Engineering: Cost answers move into the developer’s flow. Routing decisions, quantization, and caching strategies become engineering levers with a dollar value attached.
FinOps practitioners: The remit widens from cloud to the full technology stack, including the eight unmetered buckets. The work shifts toward attribution and outcome measurement, and toward building the playbook the discipline doesn’t have yet.
Leadership: AI cost becomes a board-level number. Leaders set the mandate that everything has a named owner, and they ask for value per token.
Where Mavvrik Fits
The conference named direct-allocation %, the share of AI spend with a named owner, as a maturity marker. That’s a visibility problem before it’s an optimization problem, and it’s exactly where AI-assisted development tends to go dark. Claude Code and Cowork spend can grow across teams with no clear line back to who used it, which sessions drove it, or which models it ran on.

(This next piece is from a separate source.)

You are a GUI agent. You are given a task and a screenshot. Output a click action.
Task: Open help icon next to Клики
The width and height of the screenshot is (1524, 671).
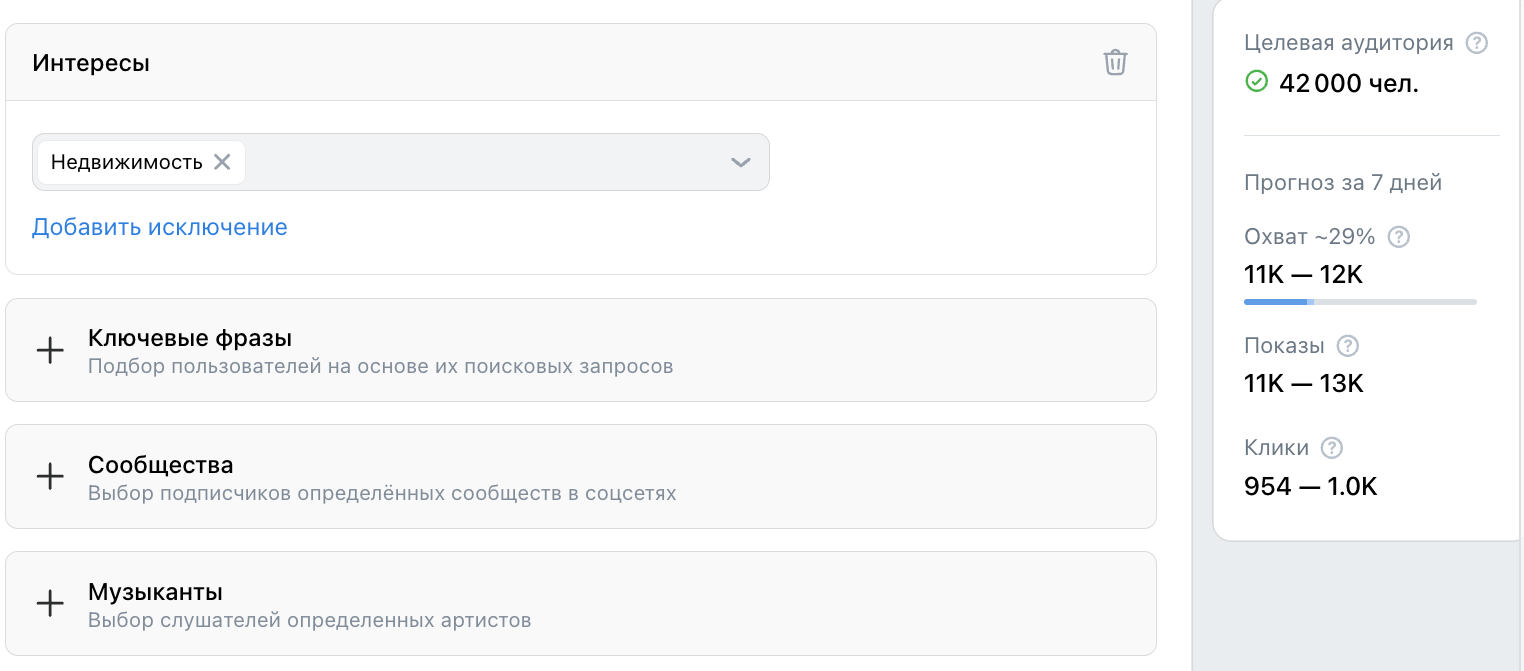1331,448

Mavvrik ingests OpenTelemetry from Claude Code and Cowork and attributes that spend down to agent, user, session, and model, surfaced in its Agentic Cost and Sessions views. That turns Claude spend into an allocated, owned number instead of a lump in the AI bucket, which is direct-allocation % moving in the right direction.
Where FinOps Goes Next
Two signals from this year point to where the field is heading:
- AI cost is becoming its own discipline rather than a subset of cloud cost. It has dedicated vocabulary, dedicated metrics, and starting next year a dedicated event, with Tokenomicon running alongside FinOps X.
- The emphasis is shifting toward value. Spend visibility is now assumed, and the harder questions are about what each outcome costs to produce and whether that cost is justified.
The granularity of measurement keeps increasing alongside it. Cost attribution has moved from the cloud bill down to the token, and now down to the individual agent run and session. Each step makes spend easier to assign to an owner and to a result.
None of this changes what FinOps is for. The Foundation expanded its scope from cloud value to technology value, but the underlying work is the same: make spend visible, give it an owner, and tie it to the value it produces.